● **Material to process**:
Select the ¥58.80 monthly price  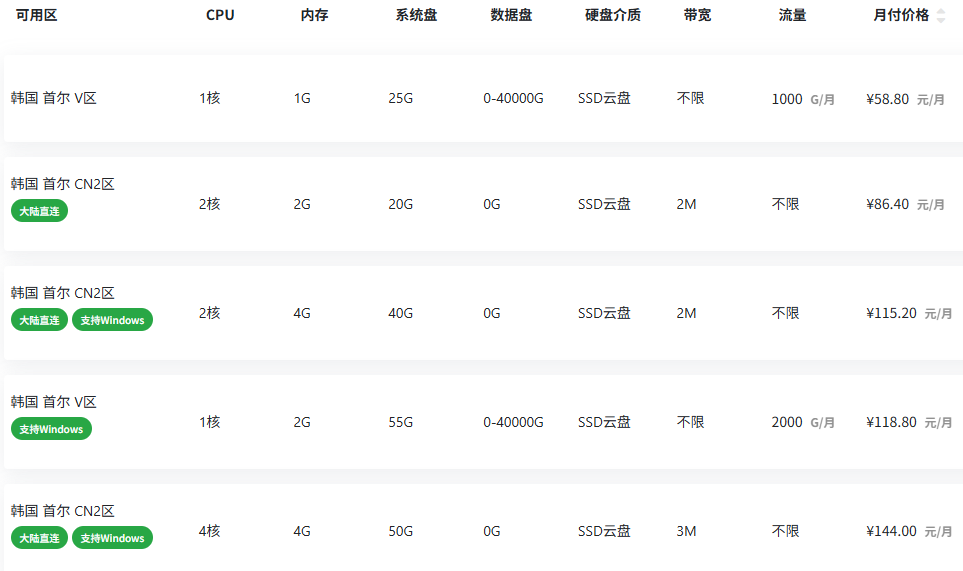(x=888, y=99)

--

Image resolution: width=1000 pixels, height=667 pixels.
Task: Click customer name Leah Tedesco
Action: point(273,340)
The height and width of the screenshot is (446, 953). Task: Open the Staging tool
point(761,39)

● **Task brief**: Copy out every line above exactly, from the one containing "Image resolution: width=1000" down to the one containing "point(761,39)", both ends included.

● **Answer**:
Image resolution: width=1000 pixels, height=667 pixels.
Task: Click customer name Leah Tedesco
Action: point(273,340)
The height and width of the screenshot is (446, 953). Task: Open the Staging tool
point(761,39)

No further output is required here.